Sunday, July 5, 2020

Review of "Star Trek: Star Fleet Academy, The Return of Charlie X," comic


Review of

Star Trek: Star Fleet Academy, The Return of Charlie X


Five out of five stars

 The episode of the Star Trek original series called “Charlie X” was one of the best episodes. It featured bizarre aliens and a human male adolescent with the personality defects common to such people. A ship filled with humans crashed on a remote planet and Charlie was the only human that survived. The local creatures, Thasians, gave him great powers to affect the area around him so that he could survive. However, they could not or did not give him the discipline to properly manage such powers.

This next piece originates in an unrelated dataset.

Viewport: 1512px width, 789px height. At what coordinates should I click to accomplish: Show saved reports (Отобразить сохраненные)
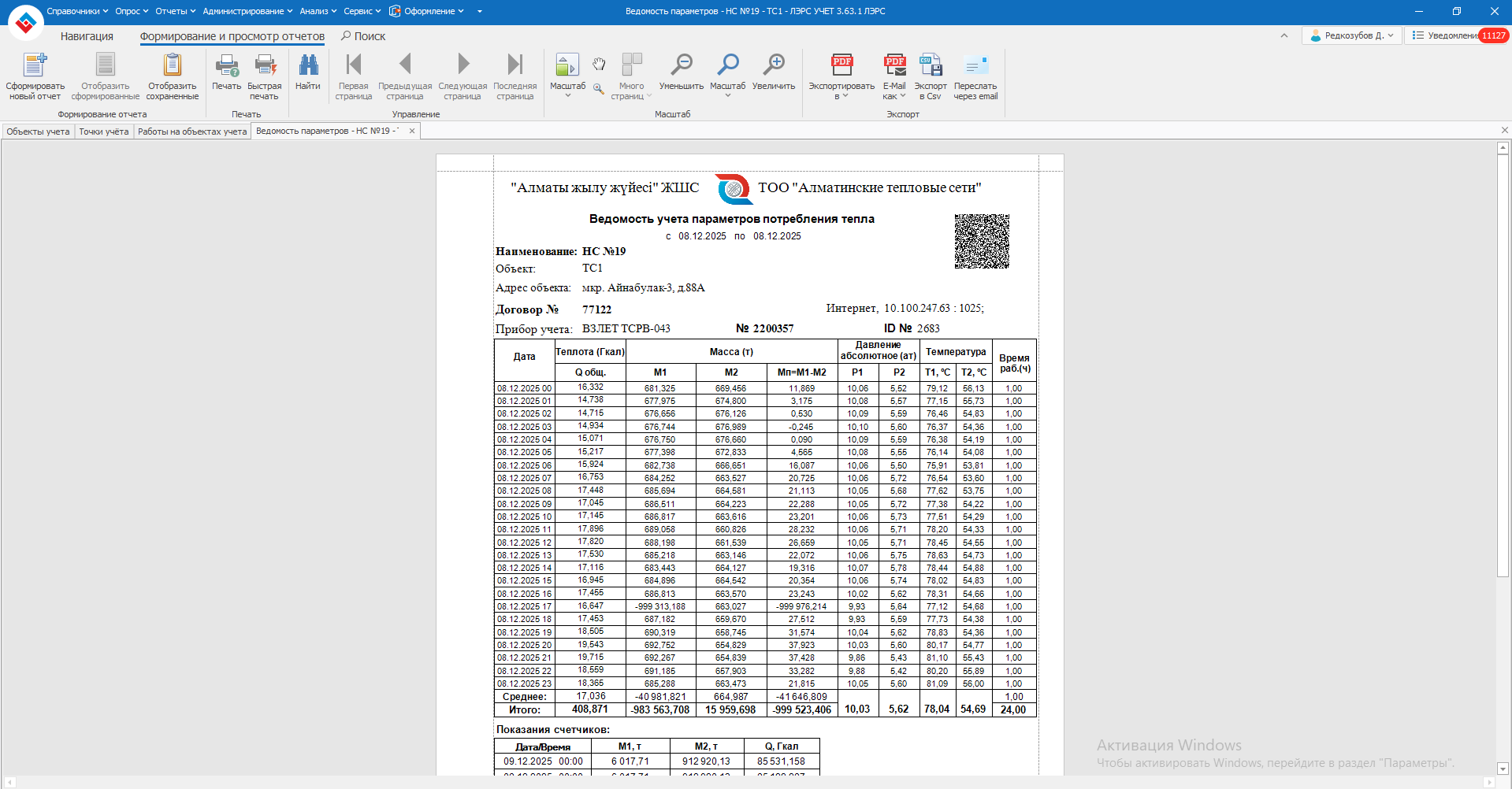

 Charlie was rescued by humans when he was a teen and eventually landed on the Enterprise. Captain Kirk was able to control him for a time, but it finally reached the point where Charlie was going to take control. At that point, the Thasians intervened and took him away.

 It is much later in the Star Trek universe when a crew of young Star Fleet cadets encounter a crashed ship with only one survivor, Charlie Evans (X). The Ferengi Nog is one of the cadets and it turns out that Charlie is the honeypot bait for a nefarious plot against the Federation. Charlie retains his powers as well as his lack of self-control. Fortunately, one member of the human crew possesses strong telepathic powers, enough to influence Charlie’s mind and help the Star Fleet people learn the truth about what is happening.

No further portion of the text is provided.